**Excerpt to read:**
## start
On meeting in real life
Maron: I guess it's sort of shocking to me because my experience with you is only with voice. This is the first time I've seen you moving. I think for a while there, pre-Internet, there was no pictures of you available anywhere. Like I didn't really know what you looked like, but just your voice made me want to be a better person.
Gross: Have I accomplished that?
Maron: Yeah, I think so. I get nervous. Like, talking to you now is good. Like, I don't know why you interview, but for me it's to get very deep emotional needs met. So, like, I seem to be getting along with you, we're connecting, that makes me happy. It doesn't feel difficult to me. I know you're wondering how this is going, I'm telling you from my point of view that I'm having a nice time.
Gross: So am I.
Maron: But when I'm in the studio talking to you I'm standing up straight and I want to impress you. Like one time I made you snort-laugh and I was like, "I win!" I heard you laugh and snort and I'm like, "I'm done with radio. I can wear that as a badge of honor."
We tried our best to translate this conversation into print, but some things are just better in audio. For the full effect, click the audio link above.
Transcript
TERRY GROSS, HOST:
This is FRESH AIR. I'm Terry Gross. My guest today is me - at least, I'll be the one answering the questions. Marc Maron will be asking them. Let me explain. This interview was recorded on stage May 6 at BAM, the Brooklyn Academy of Music, as part of their RadioLoveFest, which they presented in partnership with public radio station WNYC. I'm kind of a private person. There's a limit to how far I'm willing to go when I'm interviewed, but I willingly went beyond that because of Marc Maron.
## end
**Data block:**
## start
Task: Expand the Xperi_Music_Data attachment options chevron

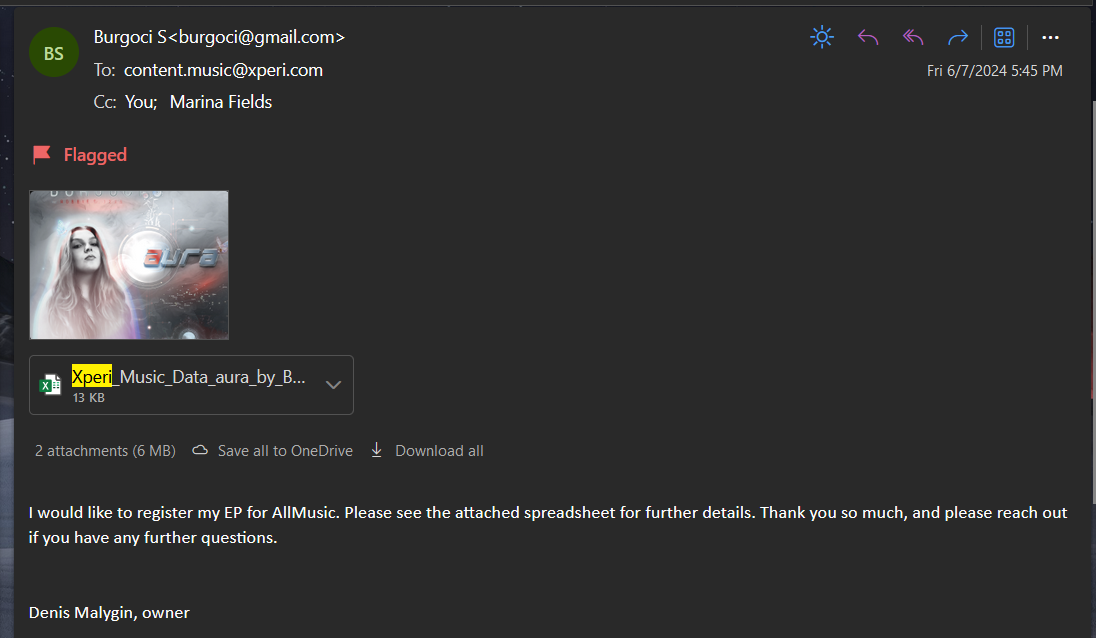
## end
**Your tasks:**
a) Transcribe everything in the Maron–Gross interview excerpt from "Maron: Yeah, I" down to "audio link above.".
b) For each statement below, state whether the Maron–Gross interview excerpt supports it, and quote the words that decide it: (i) The interview was recorded on stage at BAM on May 6. (ii) Maron says he had often watched Gross on video before this meeting. (iii) Gross calls herself a private person.
c) Write the next part of the Maron–Gross interview excerpt, picking up after its final sentence.

**Results for each task:**
a)
Maron: Yeah, I think so. I get nervous. Like, talking to you now is good. Like, I don't know why you interview, but for me it's to get very deep emotional needs met. So, like, I seem to be getting along with you, we're connecting, that makes me happy. It doesn't feel difficult to me. I know you're wondering how this is going, I'm telling you from my point of view that I'm having a nice time.
Gross: So am I.
Maron: But when I'm in the studio talking to you I'm standing up straight and I want to impress you. Like one time I made you snort-laugh and I was like, "I win!" I heard you laugh and snort and I'm like, "I'm done with radio. I can wear that as a badge of honor."
We tried our best to translate this conversation into print, but some things are just better in audio. For the full effect, click the audio link above.

b)
(i) Yes: "This interview was recorded on stage May 6 at BAM, the Brooklyn Academy of Music"
(ii) No: "This is the first time I've seen you moving."
(iii) Yes: "I'm kind of a private person."

c)
He's a writer, comic, actor and podcast host, and I'm a fan. On his TV series, "Maron," he plays a version of himself who, like the real Marc Maron, hosts a podcast from his garage in which he interviews comics, actors, directors and musicians. The TV series just started its third season on IFC. Marc's real podcast, "WTF," is not only popular, it's the first podcast that's been catalogued by the Library of Congress. As an interviewer myself, I love hearing him work, in part because of the ways he's different from me. He approaches his interviewees as a fellow performer, and he's really funny, but he's also very empathic. He can go deep, eliciting responses from his guest that you're unlikely to hear in other places. I've interviewed him a couple of times on FRESH AIR, but we were each in a separate studio.
The first time I met him face-to-face was at BAM. I'm used to seeing him on his TV show, in persona, usually looking resentful, bitter, beleaguered, angry or guilty. But sitting across from him during the interview, his expression was different. He occasionally looked a little nervous or frustrated when he thought I was unforthcoming or, worse yet, being dull. But, mostly, he looked emotionally present, curious and attentive, and he was funny. When I'd met him backstage before the show, I really wanted to talk with him, but we agreed, let's save it for the interview. So here's an edited version of what happened. The on-stage event was longer than we have time for in our broadcast. Marc will present an extended version of the interview on his "WTF" podcast tomorrow.
(SOUNDBITE OF ARCHIVED RECORDING)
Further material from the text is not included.